# Seksualiteit > Mannen >  Sperma:vreemde kleur!

## anoniem111

Hey iedereen,

vorige week, toen ik een orgasme had, was mijn sperma gedeeltelijk bruin en rood. Ik heb me het apenzuur geschrokken! Ik dacht dat het eenmalig was, maar de 2x hierna was het precies hetzelfde. Ik durf het niet tegen iemand te zeggen, dus vraag ik het hier anoniem. Weet iemand wat dit kan zijn? Please help

mvg,
anoniem

----------


## pilvraagjes

Waarom durf je het tegen niemand te zeggen?? Hoe oud ben je? Heb je een goede/ prettige huisarts???

----------


## anoniem111

> Waarom durf je het tegen niemand te zeggen?? Hoe oud ben je? Heb je een goede/ prettige huisarts???


Ik ben 16 jaar. Ik vind het moeilijk om over te praten, omdat het nogal ehh.. persoonlijk is. Huisarts is redelijk oké.

Maar niemand die weet waar dit door komen kan??

----------


## pilvraagjes

ik zou het niet weten neej. Je kan ook nog die vrouw van het sexwoordenboek mailen, om het te vragen. Misschien dat die het weet, en daar heb je meer kans op antwoord dan hier. Ze reageert sowieso wel. Als die je ook geen antwoord weet, zal je echt ff langs je ha moeten.

----------


## anoniem111

Het is van de een op de andere dag ook weer voorbij. Het heeft weer de normale kleur en dat is godzijdank ook zo gebleven. Ook niet meer bang voor meisjes nu..  :Smile:  Iig bedankt dat je helpen wilde!

■ Wat te doen ■
**1.** Hoe oud is de vraagsteller in het forumgesprek over de vreemde spermakleur?
**2.** Geef het vervolg van het forumgesprek over de vreemde spermakleur, aansluitend op het laatste bericht.

■ Onderzochte gegevens ■

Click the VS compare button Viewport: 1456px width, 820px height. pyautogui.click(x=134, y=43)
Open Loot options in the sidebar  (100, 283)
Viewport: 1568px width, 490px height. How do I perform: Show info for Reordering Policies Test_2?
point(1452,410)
---
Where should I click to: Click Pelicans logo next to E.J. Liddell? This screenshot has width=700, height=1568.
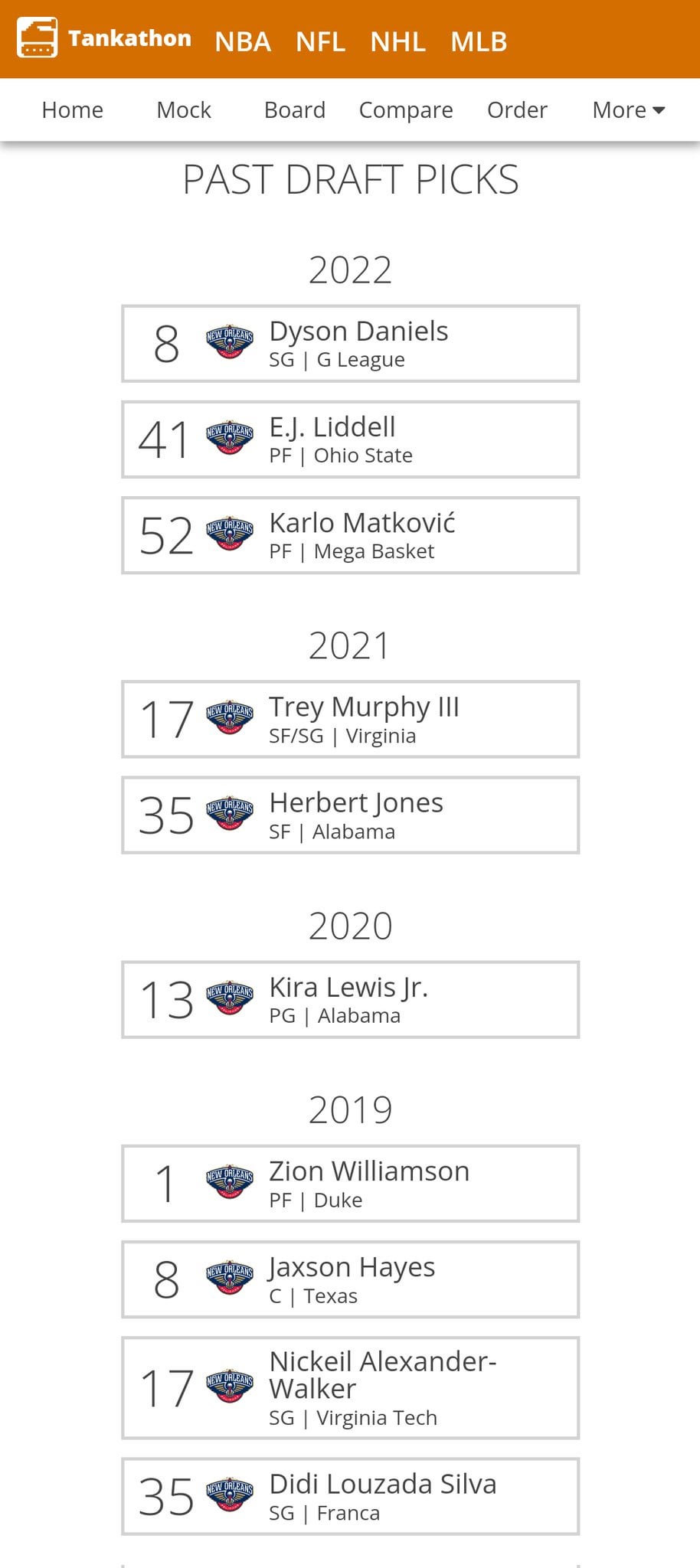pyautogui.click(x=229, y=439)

■ Resultaten ■
**1.** 16 jaar.

**2.**
----------


## pilvraagjes

Nou weg is weg. Als het nou nog is zou gebeuren kan je die van het sexwoordenboek proberen, en anders wel naar de huisarts gaan hoor. Maargoed, het zal wel meevallen. 

Enne, je hoeft niet zo bang te zijn voor meisjes hoor :-P

Graag gedaan in ieder geval!

----------


## boonswie

ook ik maak me zorgen over bruine sperma. vanaf oktober 2008 blijkt dat ik een vergrote
prostaat heb en dan nu ook sperma met een bruine kleur. Toch maar even naar de uroloog.
Ik zal verslag doen van mijn bezoek.
Boonswie.

----------


## boonswie

sperma ,vreemde kleur.
Allereerst : tussen 2006 en 2012 is dit onderwerp niet meer behandeld/bekeken en nu begin ik erover en dan "BEKEKEN 5.686 " ?!
Vraag aan de redactie:
Een item maken PROSTAAT en/of SPERMA, VREEMDE KLEUR
Ik ben ervaringsdeskundige inzake dit onderwerp vanaf 26 oktober 2008 vanaf het moment dat ik met klachten naar de huisarts ging. (ik ben nu 65 jaar oud)
Er is heel veel over te melden en door mij over te vertellen. 
De behandeling die ik onderga heet : oplettend en afwachtend volgen .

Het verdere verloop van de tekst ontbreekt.